Skin cancer and tissue tumors surgery

At the Novakovic Polyclinic, we perform surgical removal of all types of skin changes and changes in the subcutaneous tissue. These interventions are most often performed under local anesthesia and do not require hospitalization. All removed preparations are sent for histopathological analysis. Depending on thethe body area from which the change was removed, the stitches are removed within 7 to 14 days.

Skin tumors are divided into malignant (cancerous) and benign (noncancerous).

The most common malignant skin tumors are basal cell carcinoma, squamous cell carcinoma and melanoma.

Basal cell carcinoma:
Basal cell carcinoma is the most common form of skin cancer in humans, but is still responsible for only 0.1% of cancer-related deaths. It most often appears on the skin that is exposed to the sun. It grows slowly but, it does not form metastasis. It destroys and infiltrates the surrounding tissue and organs. In most cases, basal cell carcinoma is located on the head, and somewhat less often on the trunk and extremities. It most often manifests itself in the form of a wound that does not heal.

Squamous cell carcinoma:
Squamous cell carcinoma of the skin is a malignant disease that occurs four times less often than basal cell carcinoma. The most affected population are people over the age of 50, and men are three times more likely to get sick. It occurs in people of lighter skin, who have been exposed to the sun for a long time. More than 75% of squamous cell carcinoma is localized on the head and neck.

In the later stages, squamous cell carcinoma develops a malignant course with aggressive characteristics, causing local destruction and lymph metastases.

Melanoma is a malignant tumor of skin pigment cells. It is the most common skin disease that can lead to death. The most important factor for the development of melanoma is ultraviolet radiation (sunbathing). An important factor is pigmentation, that is skin type. In type I (people with light white skin color, greenish eyes, reddish hair – the so called Celtic type) the risk is greatest, followed by type II (light skin color, blue eyes, blond hair). Prevention of melanoma involves early detection of melanoma by skin self-examination and dermoscopy.
The definitive diagnosis of melanoma is made only by histopathological analysis, which is preceded by surgical removal of the suspected pigmentary change.

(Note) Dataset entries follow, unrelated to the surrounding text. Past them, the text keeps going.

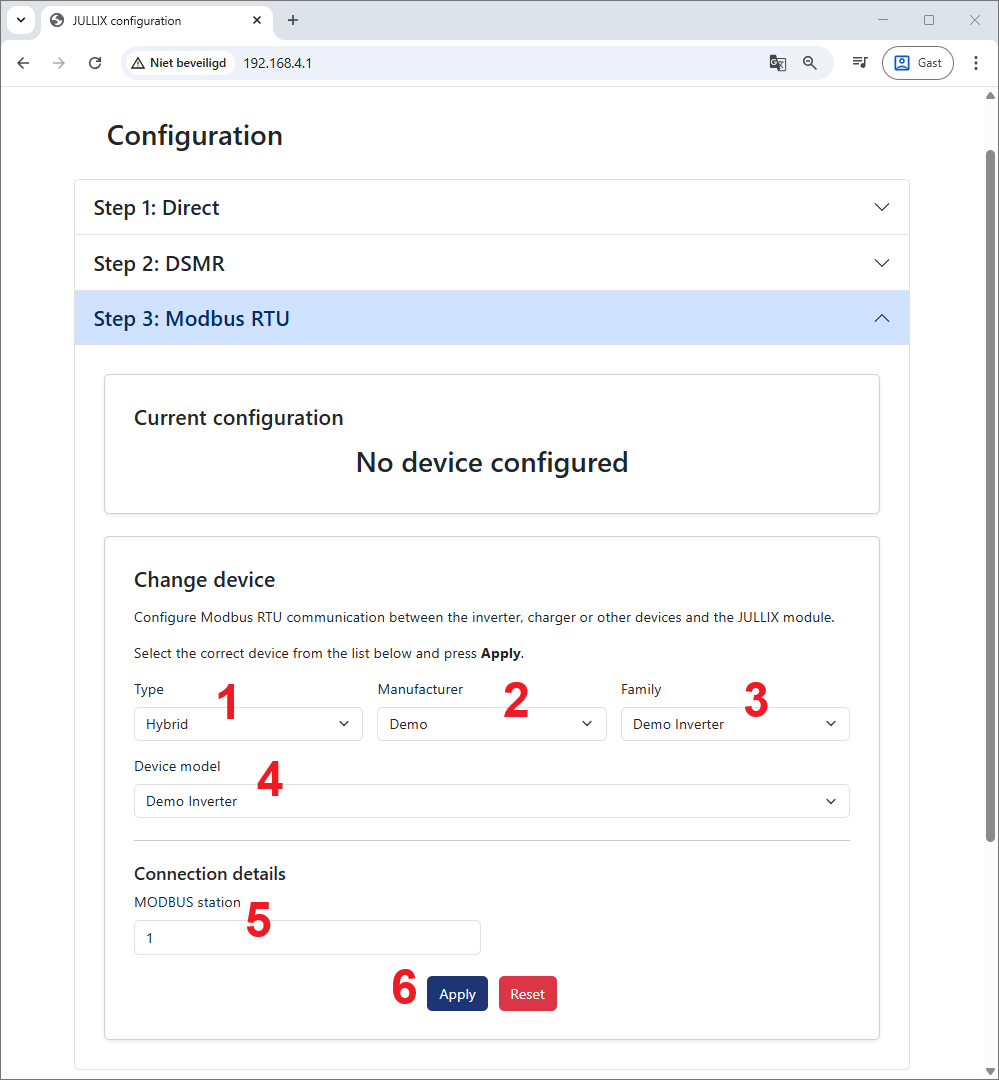Open a new browser tab
Image resolution: width=999 pixels, height=1080 pixels.
coord(293,20)
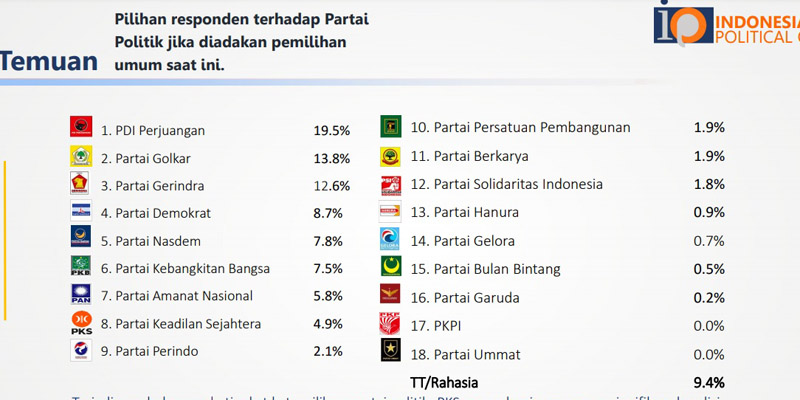
Task: Select the Partai Nasdem logo
Action: point(81,239)
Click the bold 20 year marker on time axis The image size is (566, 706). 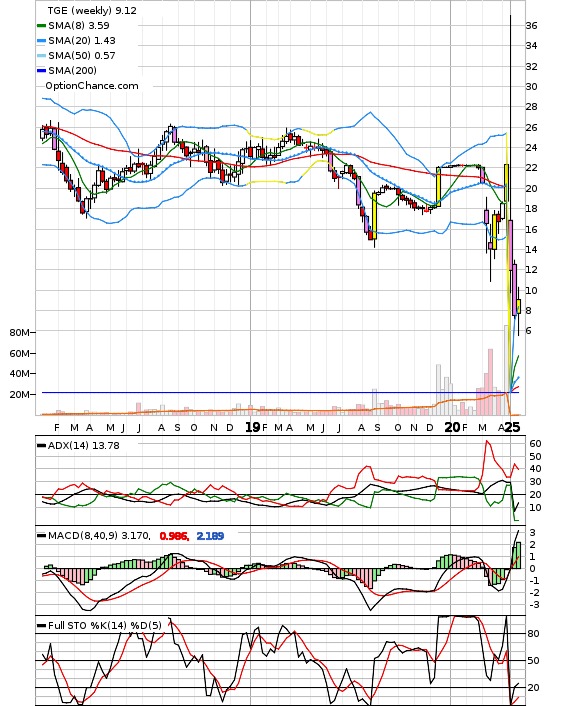coord(453,427)
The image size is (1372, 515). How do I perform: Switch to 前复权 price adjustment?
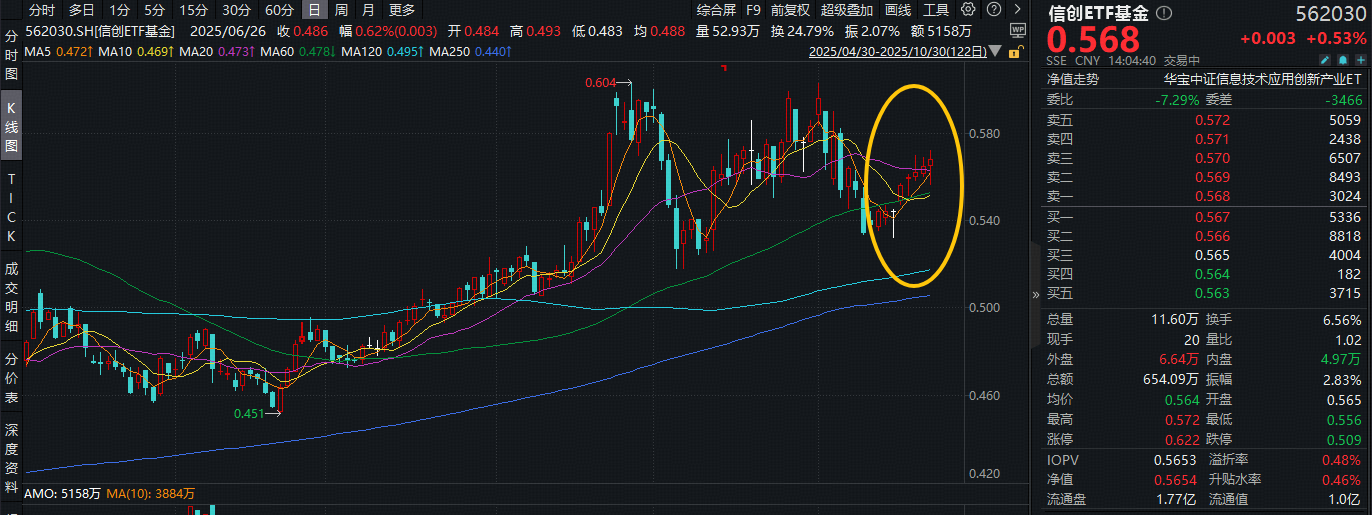(x=791, y=10)
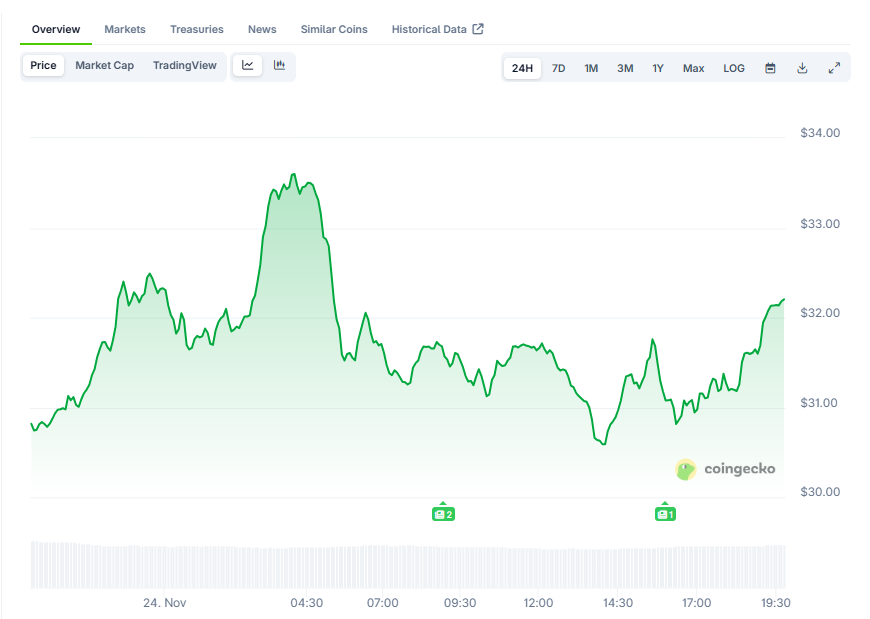Select the 7D time range
Screen dimensions: 870x619
tap(559, 68)
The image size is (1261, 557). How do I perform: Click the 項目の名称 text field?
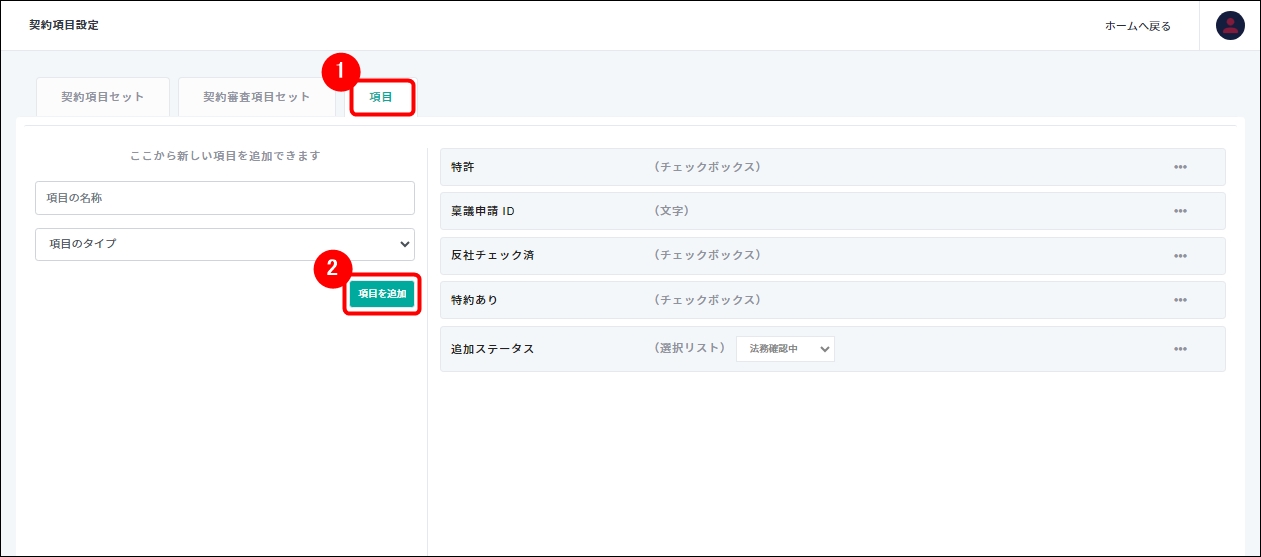pyautogui.click(x=224, y=198)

Persons who belong to the risk group and who should go for regular dermatology check-up are people with:

  • more than 50 nevi and/or more than 20 nevi on the upper extremities,
  • one or more altered nevi,
  • a personal history of melanoma removed,
  • sunburn,
  • giant innate congenital nevi,
  • fast growing nevi.


Benign skin tumors:
Benign include: juveniles (nevi), papillomas, keratosis and dermatofibroma. Benign skin tumors are common skin changes. They are generally not a problem for the patient, except for aesthetic reasons. They are characterized by slow growth.

Mole (nevus):
Mole is a benign change in the skin and mucous membranes that can be of different colors, shapes and sizes. They should not be removed, except in the case of unsuitable localization at the site of permanent irritation (laundry, clothing, jewelry) or for aesthetic reasons, and should be periodically examined and full attention paid to growth, color, shape and side effects such as itching, dandruff or bleeding. They are removed by surgical excision, and the final diagnosis is histopathologically verified.

Papilloma is a benign change in the epithelium of the skin and mucous membranes of viral origin. It is most often found on the neck, upper arms, armpits, under the breasts, on the abdomen and groin. It is of various shapes, often stalked, elastic and usually skin-colored. It is removed by radiofrequency or minor surgical excision.

Keratosis is a flat skin change of yellowish color, of different sizes, usually localized on exposed parts of the body – face, neck, décolleté, arms and back. It does not appear on the palms and soles. Over time, it grows and acquires a dark, even black color.

Dermatofibroma manifests on the skin as a single or multiple, hard or painless nodule. It occurs in adults, on the extremities, and sometimes on other parts of the body. It is reddish or yellowish-brown in color, ranging in size from a few millimeters to several centimeters. It is removed by surgical excision.

Subcutaneous tissue tumors

The most common tumors of the subcutaneous tissue are: lipomas (benign tumors of adipose tissue), atheromas (encapsulated contents of a clogged sebaceous gland).

Lipoma is a benign tumor of adipose tissue that usually occurs in the subcutaneous tissue of the neck, back, shoulders, and abdominal wall. It is small in size, although sometimes it reaches gigantic proportions. Lipoma is a soft, elastic nodule that is not always well bounded by the surrounding tissue, and is covered with skin of unaltered appearance. It must be carefully removed in its entirety, because any remnants of this tumor can be the cause of its reappearance.

Atheroma is a change in the skin that is a clogged sebaceous gland that has grown on the skin. It most often occurs on the face, head, earlobes, neck and back. An infection with signs of pus may develop. It must be removed completely, otherwise it may reappear.